I remember Finney standing there that night gazing vacantly at the storm. He had taken off his hat and the thinness of his hair made him seem aged—though I don’t think he was more than 41 or 42. He looked smaller, gentler, as if his anger or whatever the hardness was that lay stored up in him had melted. I used to catch him looking like that from time to time, suddenly alone, maybe dreaming. About women, I guessed, the ones who asked for him on the line and the ones I knew he picked up on the way back from a run and took somewhere. Later, I imagined that it was the wife and kids he never saw that had come into his thoughts. It was always a surprise to remember that he was married. He never talked about it; once when he was drunk and we were alone he said suddenly: “My wife. Green eyes.” That was all. He looked directly at me, intensely, as if I was to deduce everything from that, and as if it mattered whether I cared. Afterwards I pieced together his story. Her name was Sheila, she was a pretty girl, and they had been in love. Then he started to drink and have women and perhaps he hit her and she turned her back on him and shut him out. She wouldn’t divorce him and probably once or twice they tried again. After he was dead, I composed a scene—O’Casey? Synge? Sheila: Polluted again. Finney: Not that bad. Sheila: (Bathing his forehead.) Who konked you? You’ve got an egg for Easter. Finney: (Burying his head in her lap.) Oh, Sheila. Why do you put up with me? Sheila: Mother of Jesus, I don’t know why. Why did he punish me by making me love you? You with the nose like a parsnip. It was the eyes—the calf’s eyes. Begging. Promising. What a great man you were going to be. Finney: I believed it myself. Sheila: I swallowed you and turned you into babies. They’ve become like you. You went sour in the stomach. I cursed Jesus, cursed God, and lost Him— And so on. He had a boy, 18 or 19, already a heavy, drinker and a thief, and a girl 17, married and separated and gone from home.

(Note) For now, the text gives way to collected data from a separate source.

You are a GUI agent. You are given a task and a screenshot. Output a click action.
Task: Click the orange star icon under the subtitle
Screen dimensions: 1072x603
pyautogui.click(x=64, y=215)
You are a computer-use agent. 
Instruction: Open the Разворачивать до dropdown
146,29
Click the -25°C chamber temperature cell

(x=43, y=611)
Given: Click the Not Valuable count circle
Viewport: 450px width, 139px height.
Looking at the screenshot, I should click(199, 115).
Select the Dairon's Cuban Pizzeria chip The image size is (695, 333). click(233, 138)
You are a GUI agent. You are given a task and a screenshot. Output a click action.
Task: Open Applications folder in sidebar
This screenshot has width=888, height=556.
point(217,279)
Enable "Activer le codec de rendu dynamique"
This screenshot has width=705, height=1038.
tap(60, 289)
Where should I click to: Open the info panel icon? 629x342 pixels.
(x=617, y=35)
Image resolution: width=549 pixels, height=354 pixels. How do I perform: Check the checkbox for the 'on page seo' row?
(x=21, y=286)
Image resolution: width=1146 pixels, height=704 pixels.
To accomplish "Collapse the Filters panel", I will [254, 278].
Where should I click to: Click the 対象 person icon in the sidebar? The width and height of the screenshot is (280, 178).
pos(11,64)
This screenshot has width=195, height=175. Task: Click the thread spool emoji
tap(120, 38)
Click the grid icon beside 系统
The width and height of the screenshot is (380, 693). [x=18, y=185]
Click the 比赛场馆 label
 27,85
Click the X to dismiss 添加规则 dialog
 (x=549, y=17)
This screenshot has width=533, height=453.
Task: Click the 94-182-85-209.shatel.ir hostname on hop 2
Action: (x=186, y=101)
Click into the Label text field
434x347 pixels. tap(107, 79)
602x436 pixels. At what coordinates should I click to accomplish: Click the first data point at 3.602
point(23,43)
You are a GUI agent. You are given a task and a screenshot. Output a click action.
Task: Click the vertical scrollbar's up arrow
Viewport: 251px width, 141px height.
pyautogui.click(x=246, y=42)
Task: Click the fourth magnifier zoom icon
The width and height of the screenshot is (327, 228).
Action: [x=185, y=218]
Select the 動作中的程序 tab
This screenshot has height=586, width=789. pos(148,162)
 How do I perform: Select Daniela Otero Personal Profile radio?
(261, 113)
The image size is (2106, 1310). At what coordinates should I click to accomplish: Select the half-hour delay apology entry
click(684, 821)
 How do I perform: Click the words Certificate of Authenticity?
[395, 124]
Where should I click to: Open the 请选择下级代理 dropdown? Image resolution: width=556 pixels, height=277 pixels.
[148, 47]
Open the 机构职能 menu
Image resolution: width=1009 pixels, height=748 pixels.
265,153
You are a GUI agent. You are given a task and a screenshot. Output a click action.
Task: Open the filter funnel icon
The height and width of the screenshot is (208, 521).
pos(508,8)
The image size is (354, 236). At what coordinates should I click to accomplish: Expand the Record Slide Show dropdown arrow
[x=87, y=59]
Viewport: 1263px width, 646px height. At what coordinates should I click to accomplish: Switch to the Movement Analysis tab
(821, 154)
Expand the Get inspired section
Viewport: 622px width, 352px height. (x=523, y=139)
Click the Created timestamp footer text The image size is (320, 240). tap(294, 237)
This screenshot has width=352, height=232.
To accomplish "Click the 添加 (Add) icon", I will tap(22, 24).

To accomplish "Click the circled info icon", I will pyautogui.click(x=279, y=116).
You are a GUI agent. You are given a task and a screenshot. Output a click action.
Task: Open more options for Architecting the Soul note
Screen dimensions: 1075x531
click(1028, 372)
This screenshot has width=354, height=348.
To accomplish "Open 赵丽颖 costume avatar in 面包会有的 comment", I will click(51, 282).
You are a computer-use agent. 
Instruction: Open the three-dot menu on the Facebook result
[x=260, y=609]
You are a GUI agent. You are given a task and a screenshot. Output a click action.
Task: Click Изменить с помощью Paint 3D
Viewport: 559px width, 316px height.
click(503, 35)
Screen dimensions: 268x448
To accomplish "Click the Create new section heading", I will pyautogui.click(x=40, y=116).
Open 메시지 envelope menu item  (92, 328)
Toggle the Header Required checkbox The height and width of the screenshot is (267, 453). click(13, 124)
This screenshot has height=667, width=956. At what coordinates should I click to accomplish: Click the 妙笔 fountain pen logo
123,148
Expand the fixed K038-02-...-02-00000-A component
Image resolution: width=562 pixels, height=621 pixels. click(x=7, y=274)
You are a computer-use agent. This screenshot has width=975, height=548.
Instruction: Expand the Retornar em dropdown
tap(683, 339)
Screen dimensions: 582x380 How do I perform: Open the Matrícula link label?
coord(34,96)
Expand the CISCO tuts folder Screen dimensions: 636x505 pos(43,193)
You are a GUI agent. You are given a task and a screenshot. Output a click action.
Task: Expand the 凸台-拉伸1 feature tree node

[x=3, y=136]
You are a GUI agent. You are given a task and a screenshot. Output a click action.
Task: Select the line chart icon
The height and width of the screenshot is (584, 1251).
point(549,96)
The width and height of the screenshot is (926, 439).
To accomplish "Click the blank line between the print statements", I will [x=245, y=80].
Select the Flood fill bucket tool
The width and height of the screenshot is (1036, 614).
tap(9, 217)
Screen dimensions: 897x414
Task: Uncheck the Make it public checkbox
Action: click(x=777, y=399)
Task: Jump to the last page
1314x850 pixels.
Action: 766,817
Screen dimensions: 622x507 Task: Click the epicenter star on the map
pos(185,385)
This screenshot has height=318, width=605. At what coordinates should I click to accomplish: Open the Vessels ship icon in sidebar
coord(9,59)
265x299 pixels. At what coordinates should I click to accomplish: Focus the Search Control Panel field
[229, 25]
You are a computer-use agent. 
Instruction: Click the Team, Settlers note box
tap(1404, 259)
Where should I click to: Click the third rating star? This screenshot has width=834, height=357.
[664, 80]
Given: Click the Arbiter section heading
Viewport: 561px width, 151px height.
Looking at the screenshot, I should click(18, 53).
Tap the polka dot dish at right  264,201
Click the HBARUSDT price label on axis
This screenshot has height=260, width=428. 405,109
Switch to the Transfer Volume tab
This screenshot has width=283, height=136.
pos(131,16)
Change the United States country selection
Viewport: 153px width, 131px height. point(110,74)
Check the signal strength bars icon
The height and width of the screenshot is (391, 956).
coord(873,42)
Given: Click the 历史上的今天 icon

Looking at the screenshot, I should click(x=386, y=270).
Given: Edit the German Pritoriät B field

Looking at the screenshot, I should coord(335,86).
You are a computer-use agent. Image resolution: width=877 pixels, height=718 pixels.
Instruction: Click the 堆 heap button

The light had changed, thickened with the weight of the outside storm. Finney hardly seemed to move; he looked smaller and now he appeared not old but young. I saw the runty kid he must have been, all bony joints and tight muscles, forever aching for a fight with someone he could lick. All through school up into Latin School I knew kids like him out of the flat-topped three-deckers. A mother old before he was born, already half toothless, quick with the curse and the slap. Too scrawny for football or baseball, a failure at track. Probably he stole. Rage curled like smoke in his eyes from the first grade on, still did, showed in the snarl on his thin mouth, sprang out like the swipe of an animal’s claw. I knew him, others like him, and was wary of them, the hostile eyes, and the whispers floating behind me like a foul breath down the aisles, into the toilets. Even when I let them copy my homework, sneak a look at a test answer, the derisive eyes surrounded me. Finney’s eyes were theirs—narrow, shiny, ready to flare hot. I feared him, more than I feared Waller.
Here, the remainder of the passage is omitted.